# 2004 gto rear end thump/vibrate/growling noise



## 5.7RedGto (Jun 29, 2011)

hey guys so i have had my 04 gto for a year now and had no problems until a few weeks ago when my diff was making a noise. I had a warranty so brought it to a trans shop and my warranty company provided the trans shop with a used whole rear end to swap in. (Wasn't to happy about that one) Anyway since i got it back every time i take a turn like into a parking spot or drive way a noise comes from my rear end. It usually happens at idle speed to about 5mph at the most. It sounds like something is vibrating and thumping and sometimes sounds like something is rolling around in my trunk and hitting the side of it. Some times it will vibrate and thump and sometimes it sounds like something is hitting in the trunk. It can do it a couple times in a row or not at all. Ive researched the problem and i saw the driveshaft may be bad or the LSD could be bad. I took it back to the trans shop and they said they think my tire could be rubbing or the rotor. I really doubt it is due to this noise. Does anyone have any ideas or suggestions because this noise is driving me crazy. Thanks everyone


----------



## svede1212 (Nov 1, 2005)

Drain the diff, put in Torco 90w140 and 2 oz of *F-type* friction modifier. They probably didn't put in the right stuff.


----------



## 5.7RedGto (Jun 29, 2011)

should i get synthetic or regular gear oil?


----------



## GTO JUDGE (May 14, 2005)

5.7RedGto said:


> should i get synthetic or regular gear oil?

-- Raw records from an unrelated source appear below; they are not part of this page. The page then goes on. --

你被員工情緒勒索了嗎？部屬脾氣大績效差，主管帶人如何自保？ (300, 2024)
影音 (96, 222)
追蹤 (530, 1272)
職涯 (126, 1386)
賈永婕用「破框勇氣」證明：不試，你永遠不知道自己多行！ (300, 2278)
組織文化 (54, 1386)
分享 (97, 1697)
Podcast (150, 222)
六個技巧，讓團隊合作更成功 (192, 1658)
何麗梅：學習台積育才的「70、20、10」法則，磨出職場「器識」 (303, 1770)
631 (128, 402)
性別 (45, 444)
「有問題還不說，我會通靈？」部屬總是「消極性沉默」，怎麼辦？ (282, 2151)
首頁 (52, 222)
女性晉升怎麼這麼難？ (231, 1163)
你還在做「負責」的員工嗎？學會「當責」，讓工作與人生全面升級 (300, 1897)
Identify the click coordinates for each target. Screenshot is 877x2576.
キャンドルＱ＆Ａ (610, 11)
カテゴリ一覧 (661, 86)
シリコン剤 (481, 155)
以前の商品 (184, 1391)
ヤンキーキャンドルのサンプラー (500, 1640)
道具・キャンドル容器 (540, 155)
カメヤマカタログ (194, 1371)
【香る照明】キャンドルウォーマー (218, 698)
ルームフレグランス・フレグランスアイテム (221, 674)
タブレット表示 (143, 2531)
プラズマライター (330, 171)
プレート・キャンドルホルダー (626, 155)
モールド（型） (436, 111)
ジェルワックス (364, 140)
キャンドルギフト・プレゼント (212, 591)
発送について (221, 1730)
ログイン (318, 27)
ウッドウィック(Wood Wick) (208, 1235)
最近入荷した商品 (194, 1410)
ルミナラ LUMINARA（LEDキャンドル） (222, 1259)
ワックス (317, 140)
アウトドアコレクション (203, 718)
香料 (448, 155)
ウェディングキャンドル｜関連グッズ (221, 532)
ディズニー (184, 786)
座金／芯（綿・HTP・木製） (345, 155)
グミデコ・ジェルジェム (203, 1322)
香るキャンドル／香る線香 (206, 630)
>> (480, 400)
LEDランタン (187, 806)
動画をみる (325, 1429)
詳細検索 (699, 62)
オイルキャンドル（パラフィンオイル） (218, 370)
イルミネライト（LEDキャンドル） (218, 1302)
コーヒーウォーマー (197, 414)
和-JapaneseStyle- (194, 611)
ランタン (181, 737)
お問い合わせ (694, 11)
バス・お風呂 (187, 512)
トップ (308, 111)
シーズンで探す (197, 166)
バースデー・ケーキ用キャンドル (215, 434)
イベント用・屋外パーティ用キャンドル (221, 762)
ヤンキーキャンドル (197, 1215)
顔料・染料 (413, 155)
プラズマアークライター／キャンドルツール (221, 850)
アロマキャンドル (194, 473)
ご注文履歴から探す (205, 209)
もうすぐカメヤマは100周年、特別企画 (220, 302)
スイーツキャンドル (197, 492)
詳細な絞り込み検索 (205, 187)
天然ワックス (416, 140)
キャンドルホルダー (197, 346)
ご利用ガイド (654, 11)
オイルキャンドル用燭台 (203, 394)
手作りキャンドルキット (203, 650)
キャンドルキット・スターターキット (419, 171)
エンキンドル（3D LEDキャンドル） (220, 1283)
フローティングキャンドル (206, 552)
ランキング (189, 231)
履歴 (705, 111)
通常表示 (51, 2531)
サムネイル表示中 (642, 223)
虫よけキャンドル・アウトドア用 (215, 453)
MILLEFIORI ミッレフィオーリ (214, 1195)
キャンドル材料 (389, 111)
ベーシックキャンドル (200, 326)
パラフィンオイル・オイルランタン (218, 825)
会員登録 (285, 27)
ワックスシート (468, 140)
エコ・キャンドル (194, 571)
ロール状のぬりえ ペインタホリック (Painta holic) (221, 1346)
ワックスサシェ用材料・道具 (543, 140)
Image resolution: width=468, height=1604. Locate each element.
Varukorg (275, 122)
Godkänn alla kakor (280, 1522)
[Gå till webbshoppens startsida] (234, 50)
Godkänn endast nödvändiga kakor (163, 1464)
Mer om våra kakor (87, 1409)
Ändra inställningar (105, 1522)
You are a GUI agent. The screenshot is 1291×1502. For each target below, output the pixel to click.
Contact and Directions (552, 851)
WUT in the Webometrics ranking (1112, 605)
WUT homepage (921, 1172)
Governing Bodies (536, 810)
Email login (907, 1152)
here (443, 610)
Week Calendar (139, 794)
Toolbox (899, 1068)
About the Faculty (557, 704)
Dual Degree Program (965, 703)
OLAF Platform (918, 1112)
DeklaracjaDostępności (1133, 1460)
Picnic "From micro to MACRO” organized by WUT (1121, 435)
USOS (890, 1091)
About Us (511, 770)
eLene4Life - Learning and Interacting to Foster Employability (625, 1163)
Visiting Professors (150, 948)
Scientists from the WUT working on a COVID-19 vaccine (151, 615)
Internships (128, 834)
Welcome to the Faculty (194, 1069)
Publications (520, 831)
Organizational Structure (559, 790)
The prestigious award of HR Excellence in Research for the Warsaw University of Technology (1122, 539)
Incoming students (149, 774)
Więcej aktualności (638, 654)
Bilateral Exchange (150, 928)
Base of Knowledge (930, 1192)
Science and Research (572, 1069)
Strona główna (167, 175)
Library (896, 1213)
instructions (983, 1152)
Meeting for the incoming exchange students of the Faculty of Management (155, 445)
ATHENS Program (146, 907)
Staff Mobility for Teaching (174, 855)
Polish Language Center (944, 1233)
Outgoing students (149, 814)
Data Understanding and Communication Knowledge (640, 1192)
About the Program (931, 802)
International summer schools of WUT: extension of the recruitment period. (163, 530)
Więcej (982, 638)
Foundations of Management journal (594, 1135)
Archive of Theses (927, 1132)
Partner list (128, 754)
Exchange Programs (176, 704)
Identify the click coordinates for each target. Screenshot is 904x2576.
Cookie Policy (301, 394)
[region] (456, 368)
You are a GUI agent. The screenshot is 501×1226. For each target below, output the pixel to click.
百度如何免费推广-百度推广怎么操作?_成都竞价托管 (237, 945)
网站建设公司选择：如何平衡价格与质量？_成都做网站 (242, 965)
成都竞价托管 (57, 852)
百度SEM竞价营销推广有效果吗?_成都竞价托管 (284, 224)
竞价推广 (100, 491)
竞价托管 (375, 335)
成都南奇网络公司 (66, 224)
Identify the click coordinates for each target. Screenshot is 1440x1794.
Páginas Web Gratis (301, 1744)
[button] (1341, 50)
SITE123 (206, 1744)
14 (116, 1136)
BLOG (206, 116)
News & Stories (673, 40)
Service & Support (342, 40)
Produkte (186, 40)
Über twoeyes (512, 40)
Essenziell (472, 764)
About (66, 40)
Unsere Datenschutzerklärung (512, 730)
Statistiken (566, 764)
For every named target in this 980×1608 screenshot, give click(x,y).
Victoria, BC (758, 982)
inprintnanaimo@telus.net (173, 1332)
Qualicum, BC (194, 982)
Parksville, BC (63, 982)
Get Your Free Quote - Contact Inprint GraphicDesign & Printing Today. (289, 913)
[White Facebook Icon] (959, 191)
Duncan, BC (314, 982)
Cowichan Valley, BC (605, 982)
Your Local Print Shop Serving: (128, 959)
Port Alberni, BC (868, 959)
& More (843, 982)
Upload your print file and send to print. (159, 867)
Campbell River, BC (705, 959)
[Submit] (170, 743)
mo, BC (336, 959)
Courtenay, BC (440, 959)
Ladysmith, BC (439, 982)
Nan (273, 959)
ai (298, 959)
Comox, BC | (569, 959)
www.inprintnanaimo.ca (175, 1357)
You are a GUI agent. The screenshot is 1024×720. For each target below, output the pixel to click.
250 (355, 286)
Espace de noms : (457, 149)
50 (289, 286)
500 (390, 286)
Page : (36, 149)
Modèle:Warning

Synthetic. Surely that used rear end had a warranty? It should have. Call the trans place. Be animate you want them to service it, DO NOT allow them to sweet talk you or intimidate you.

Used rear end? What is the history of that used rear end? Was it one that had issues and was replaced by GM through GM warranty? Was it rebuilt? Was it serviced? 

My bet is they don't have a clue on this rear end. MOST do not. Ask them if they know the history on these rear ends from the whine to the clunking noises to the proper amount of friction modifier and the CORRECT kind of friction modifier. Sounds to me you traded one problem for another.


----------



## svede1212 (Nov 1, 2005)

Dana Australia that made the rear end recommended regular and not synthetic fluid and Torco seems to work the best.


----------



## 5.7RedGto (Jun 29, 2011)

The rear end they installed does have a warranty and every time i call i tel them their work is NOT satisfactory and that they were recommended to me by a family mechanic which will no longer be the case if this isn't fixed. I had them get me new diff fluid and torch friction modifier and so far it seems to be fine. They originally told me though they were going to rebuild my diff which i was fine with and if not can't and need a new one, it would in fact be remanufactured. i called in the morning and they told me they were getting me a remanufactured rear which was basically new. Then after i got my car back and heard the noise i jacked up the rear and took off the diff cover and took a look at everything which led to me to call them yelling which in return got the truth out of them that it was a used rearend the warranty company provided. We came to a agreement that if causes me problems i will in fact get a new rearend which is a signed agreement. Some shops have some nerve!




GTO JUDGE said:


> Synthetic. Surely that used rear end had a warranty? It should have. Call the trans place. Be animate you want them to service it, DO NOT allow them to sweet talk you or intimidate you.
> 
> Used rear end? What is the history of that used rear end? Was it one that had issues and was replaced by GM through GM warranty? Was it rebuilt? Was it serviced?
> 
> My bet is they don't have a clue on this rear end. MOST do not. Ask them if they know the history on these rear ends from the whine to the clunking noises to the proper amount of friction modifier and the CORRECT kind of friction modifier. Sounds to me you traded one problem for another.


----------